Como já citado, “seguir seu caminho” custou deveras caro para Belchior. Passando por algumas cidades, se estabilizou de certa forma na capital gaúcha, Porto Alegre. Em “Jornal Blues“, o cantor escreveu: “Não, não quero contar vantagem mas já passei fome com muita elegância”. Na região gaúcha, Belchior se hospedou em casas de fãs ou em qualquer lugar que pudesse. Bel poderia já ter passado fome durante alguma parte de sua vida, mas não como “Belchior”, não com tamanha elegância. O artista desta vez possuía fãs e um repertório conhecido suficiente para que a o garbo se sobressaísse perante qualquer outro julgamento.

“A Palo Seco” (1974, “Belchior”)

É no seu disco de estreia que Belchior publicou o que basicamente diria a uma matéria para o “Fantástico”, programa da emissora Globo. Após muita procura da imprensa pelo “sumiço” do cantor, fãs relataram ter visto Bel no Uruguai, hospedado em um hotel. Como esperado, lá estava. Após insistência, Belchior cedeu uma entrevista para a então repórter Sônia Bridi. “Se você vier me perguntar por onde andei, no tempo em que você sonhava… De olhos abertos lhe-direi, amigo eu me desesperava”, tal letra de “Palo Seco” não foi repetida literalmente para a jornalista, mas certamente ilustra o sentimento do cantor. Cansado dos rumos em que a vida tomava, o desespero fez com que Bel “jogasse tudo fora”, rodando pelo Brasil e o mundo em busca de paz.

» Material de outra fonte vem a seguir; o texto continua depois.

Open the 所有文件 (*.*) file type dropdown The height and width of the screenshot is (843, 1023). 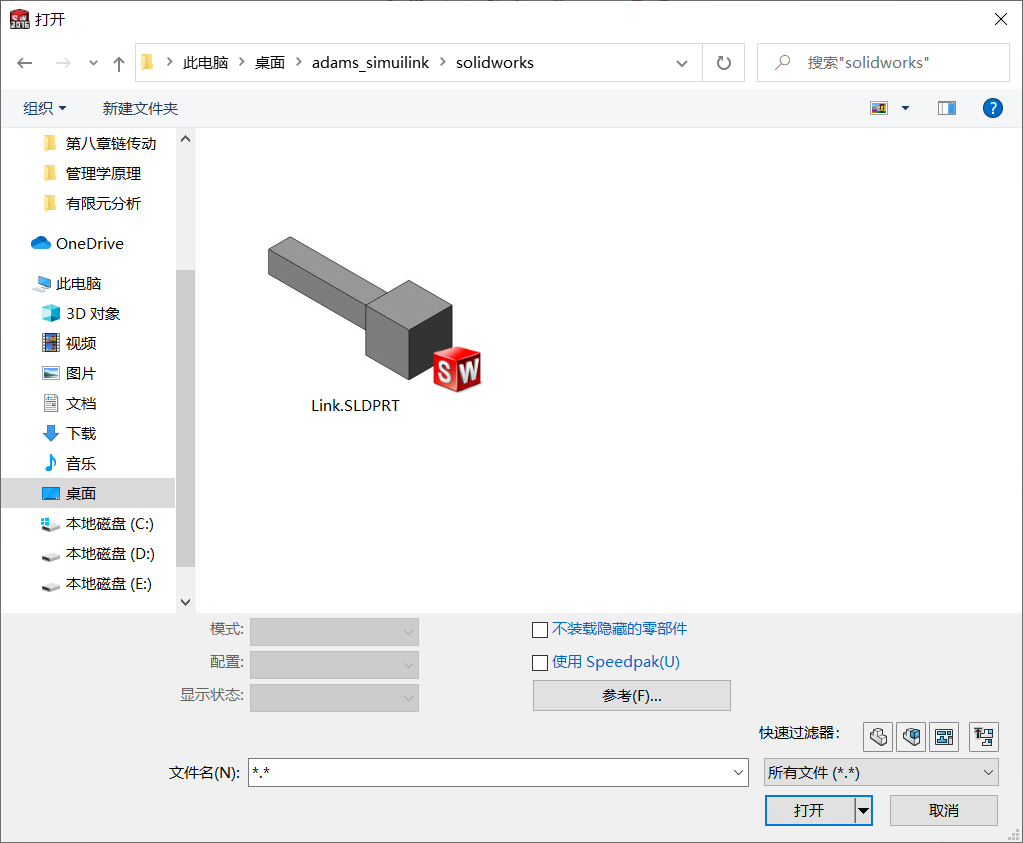(879, 772)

“Sujeito de Sorte” (1976, “Alucinação”)

O disco “Alucinação” é talvez o mais icônico de Belchior e pela segunda vez é citado no texto. Na letra da canção “Sujeito de Sorte”, Bel demonstra otimismo com a vida. Era o segundo álbum de sua carreira e provavelmente o ápice de sua realização profissional, quando foi inserido de vez na cena nacional do MPB brasileiro, ultrapassando as barreiras do Nordeste. Em uma música de letra enxuta, é no último verso que o artista diz: “Ano passado eu morri, mas esse ano eu não morro”. Belchior faleceu aos 70 anos de idade, em Santa Cruz do Sul, no estado do Rio Grande do Sul. Seu falecimento até hoje não possui causa oficial. Belchior não morreu, sua obra é viva, atual e reflexiva. A morte, única certeza que temos sobre a vida, nos traz a mesma certeza de que Bel vive, Bel mantém e Bel respalda o nosso contexto atual com a mesma elegância que passou fome e conquistou a América Latina.